The dissertation has a two-part structure. It consists of a section called “Perspectives” that lays out the methodology and major concepts of transnational film studies, and a section entitled “Histories” on the history of the Asian Film Festival, the history of Shin Films, and the history of Korea and Hong Kong’s co-productions during the 1950s and 1960s.

In Chapter One, “On Transnational Film History,” Lee argues that the concept of “world cinema” sustained the centrality of national film histories within the discipline of film studies. New historiographies of non-Western cinemas play an essential role in sustaining nation-centered film history. Lee historicizes this expansion of national cinema studies into new territories, noting that, while the disciplinary framing of non-western cinemas has shifted (from “other cinemas” to “third cinemas” to “globalization” and “transnational film history”), the study of non-western cinemas keeps national cinema studies alive. Reflecting on the current state of the field, Lee provocatively suggests that the “aged concept of ‘world cinema’” remains central to film studies because the category permits the field to defend its disciplinary boundaries and its unique expertise (p. 61).

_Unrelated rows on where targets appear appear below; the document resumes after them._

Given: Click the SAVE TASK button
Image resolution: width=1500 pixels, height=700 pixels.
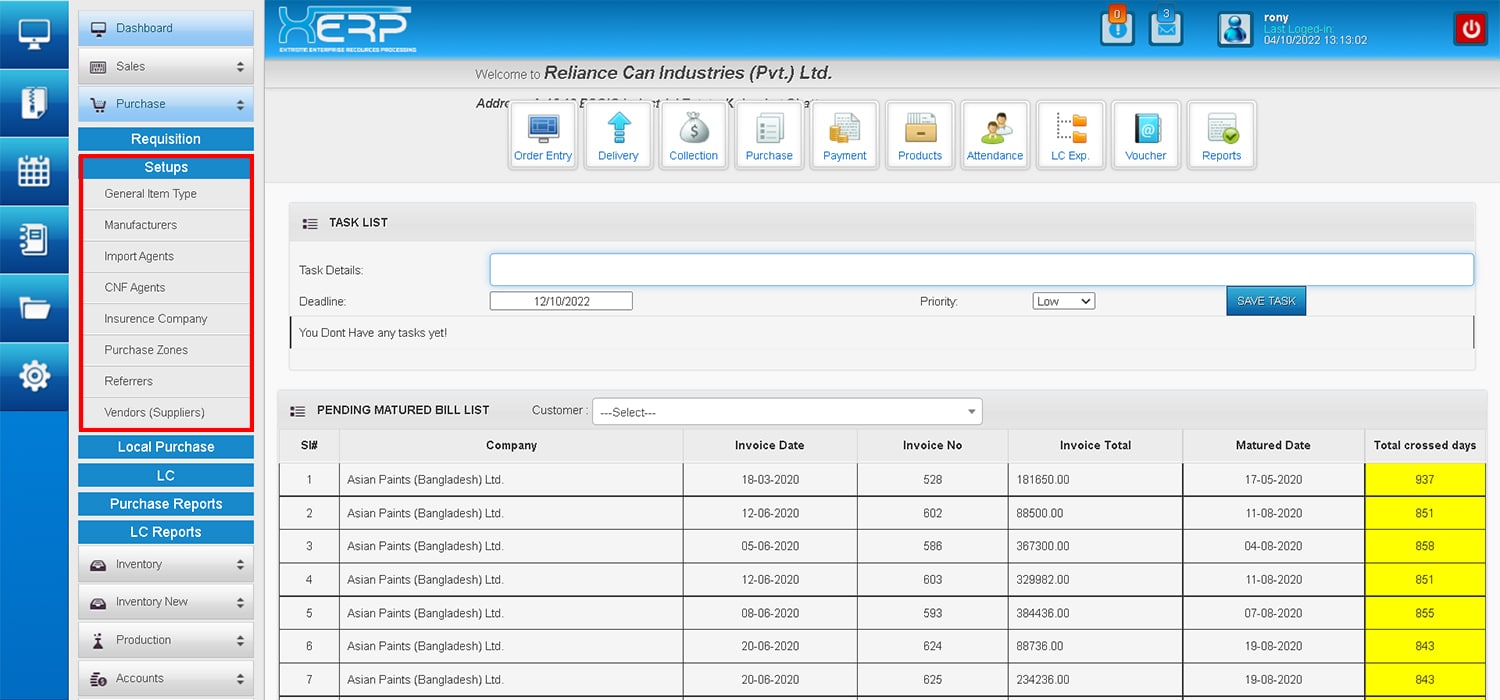Looking at the screenshot, I should (1266, 301).
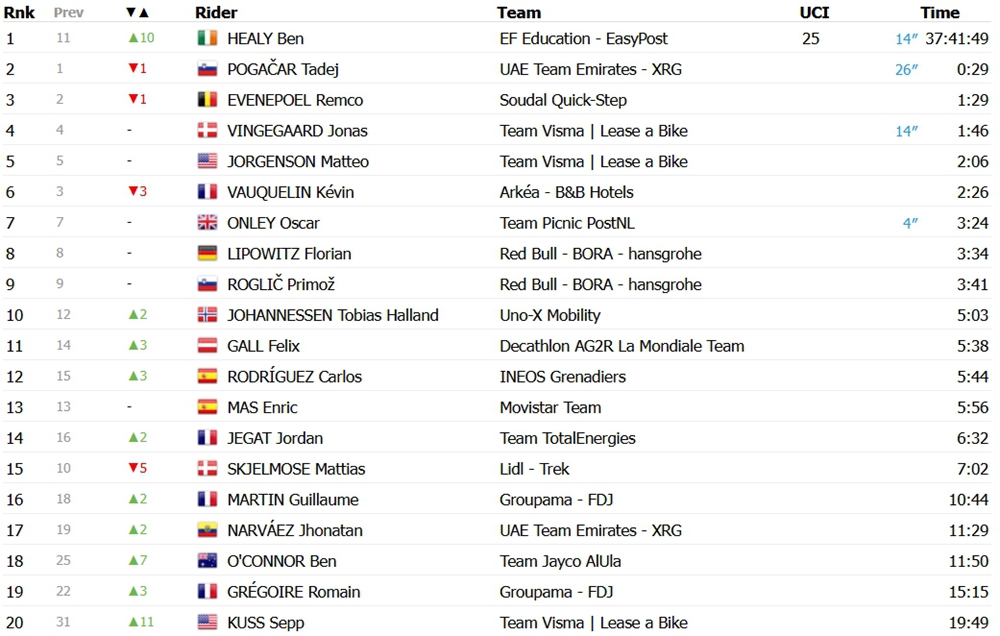The height and width of the screenshot is (636, 1000).
Task: Sort by position change arrows column header
Action: click(x=137, y=13)
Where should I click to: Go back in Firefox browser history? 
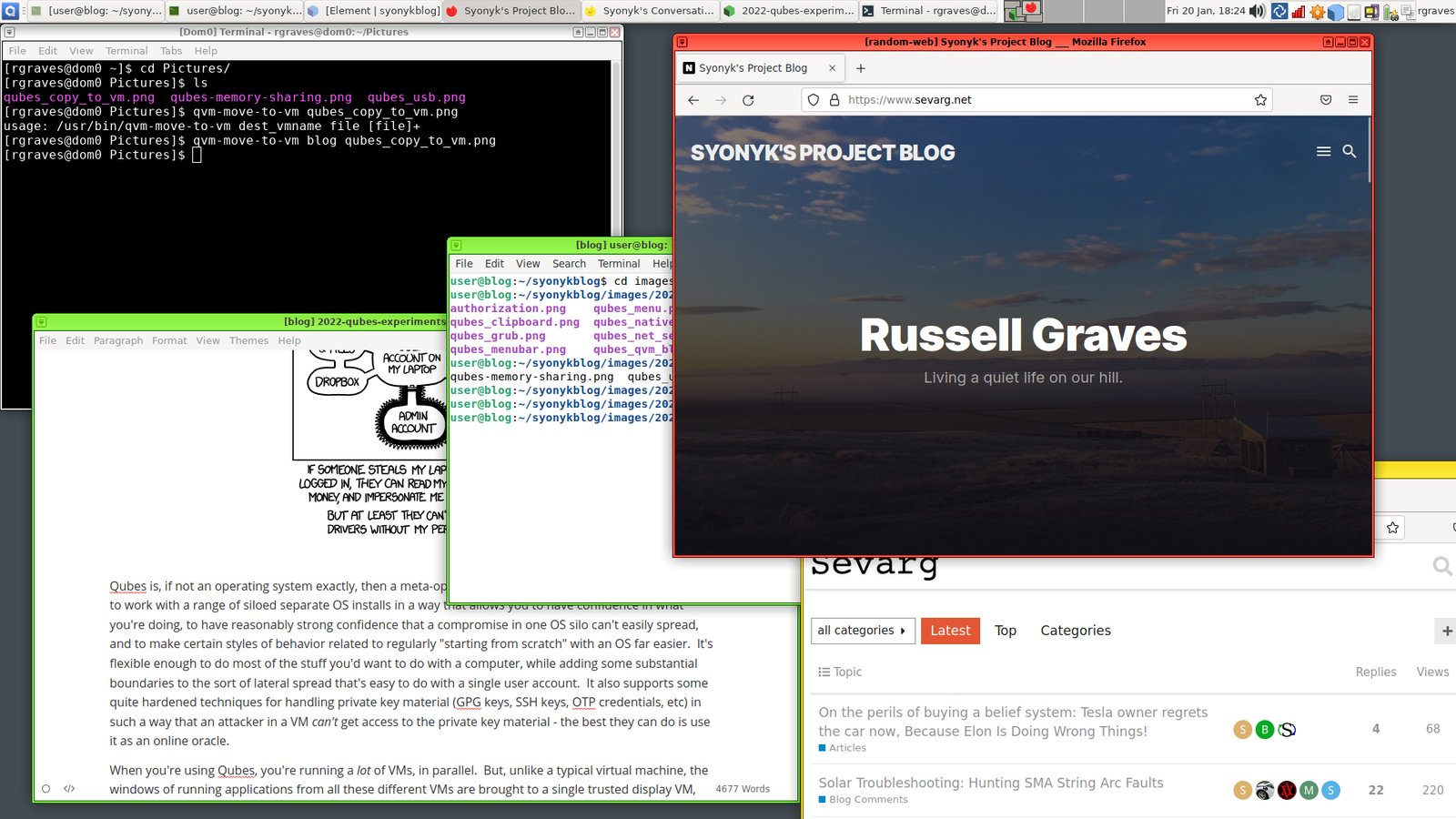[693, 100]
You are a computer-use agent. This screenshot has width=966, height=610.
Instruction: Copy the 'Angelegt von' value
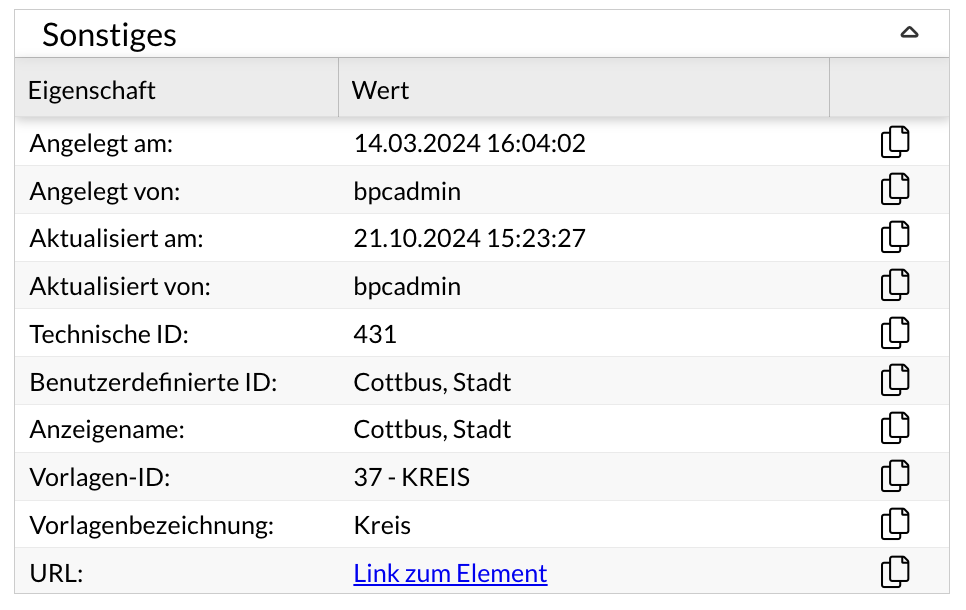point(895,190)
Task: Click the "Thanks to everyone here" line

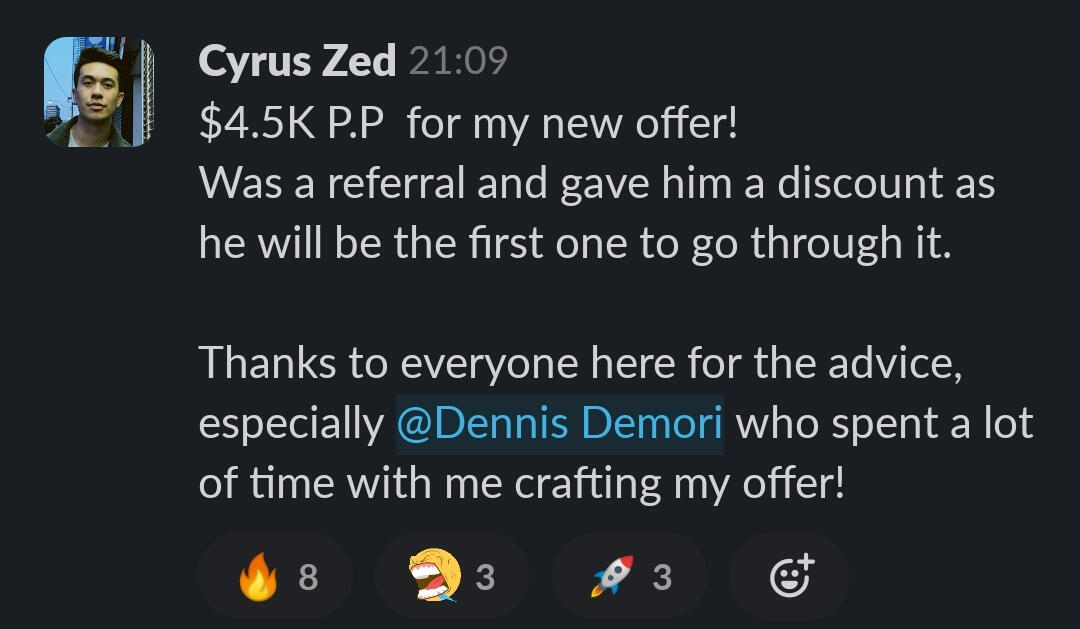Action: tap(580, 363)
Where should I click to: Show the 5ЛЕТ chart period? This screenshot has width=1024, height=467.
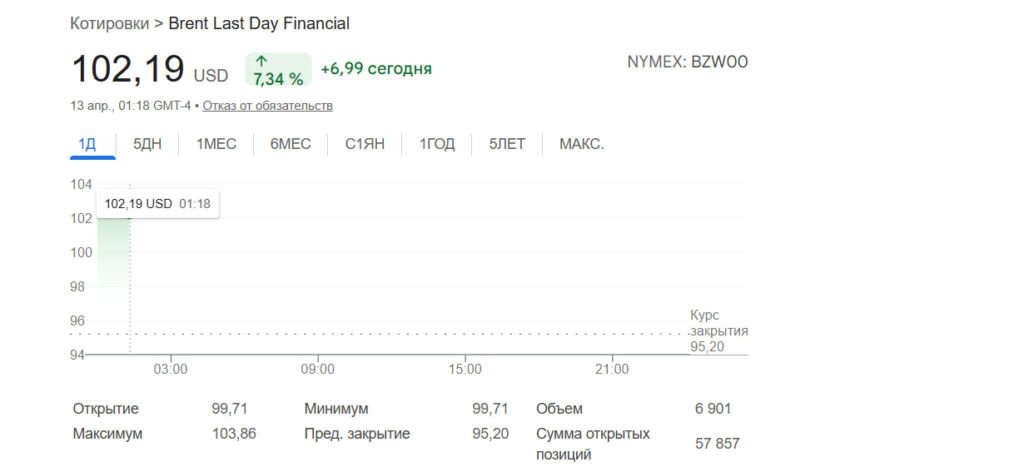(x=507, y=144)
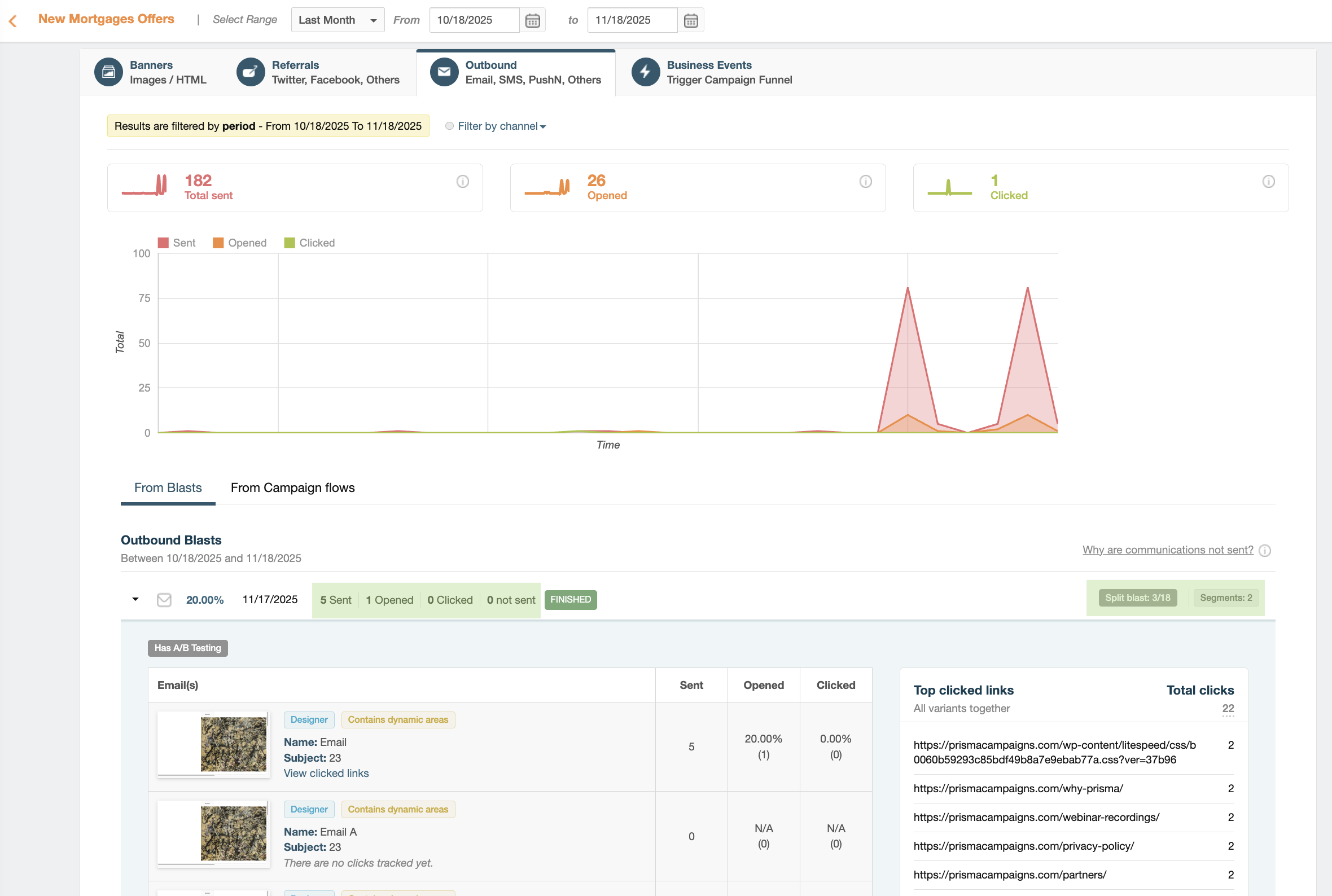Click the Clicked card info icon

pyautogui.click(x=1268, y=182)
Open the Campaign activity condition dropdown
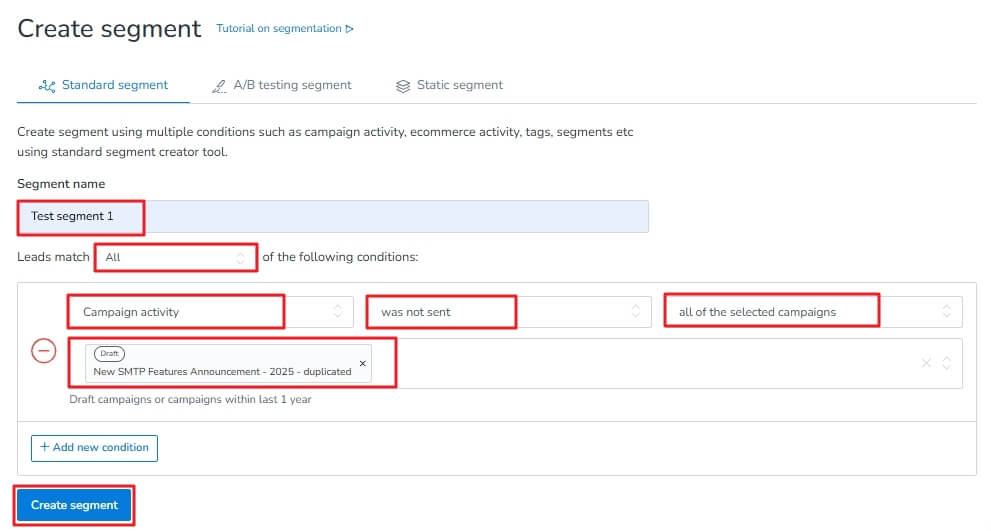This screenshot has height=531, width=991. click(210, 312)
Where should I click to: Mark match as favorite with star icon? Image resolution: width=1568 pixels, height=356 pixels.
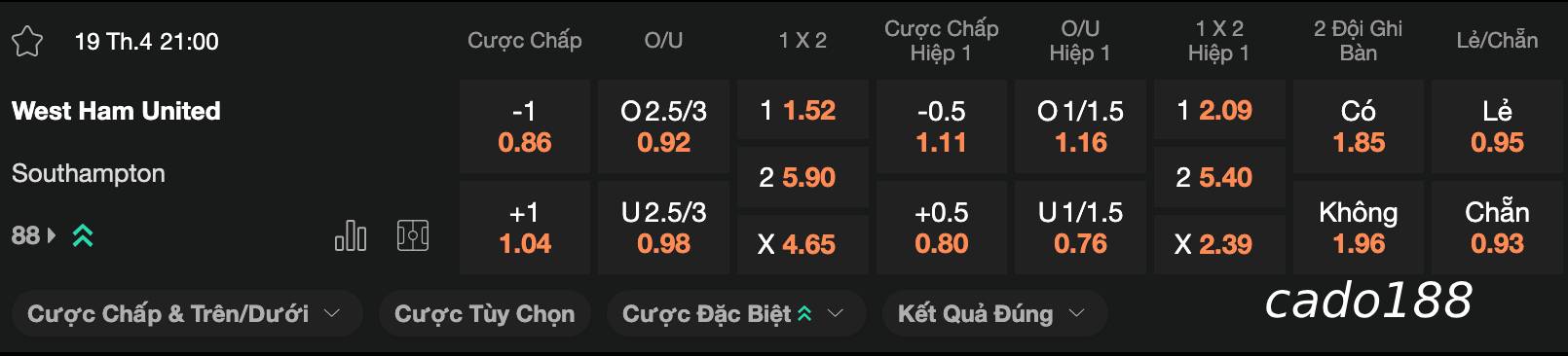(27, 42)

In Section Two of Chapter One, “Overcoming the Nation: Toward a Theory of Transnational Film History,” Lee turns his attention to concepts of the “global” and “globalization” in film studies. The globalization of Korean cinema has been treated as a “new” and uniformly affirmative phenomenon, but Lee points out that Korean film production always depended on relationships with adjacent producers and markets. He shows that a critical, historical, transnational approach to postwar East Asian cinemas offers flexibility in considering “the colonial period’s coproduction between colonizer (Japan) and colonized (Korea, Taiwan, China, and Manchuria), the American Occupation period’s collaboration with the ‘new’ colonizer’s cultural agents, and the 1960s’ inter-regional and trans-regional networks between Korea, Japan, Hong Kong, and Singapore, and even India” (p. 95). This polycentric approach entails the historicization of non-governmental organizations and institutions like the international film festival that played key roles in mediating collaboration and exchange. While the film festival is typically treated as a European phenomenon, Lee shows that the Asian Film Festival and other Asian festivals during the Cold War were “regionally constructed entities, and were closely tied to non-governmental organizations or cultural policies of the postwar hegemonic supremacy of Washington” (p. 101).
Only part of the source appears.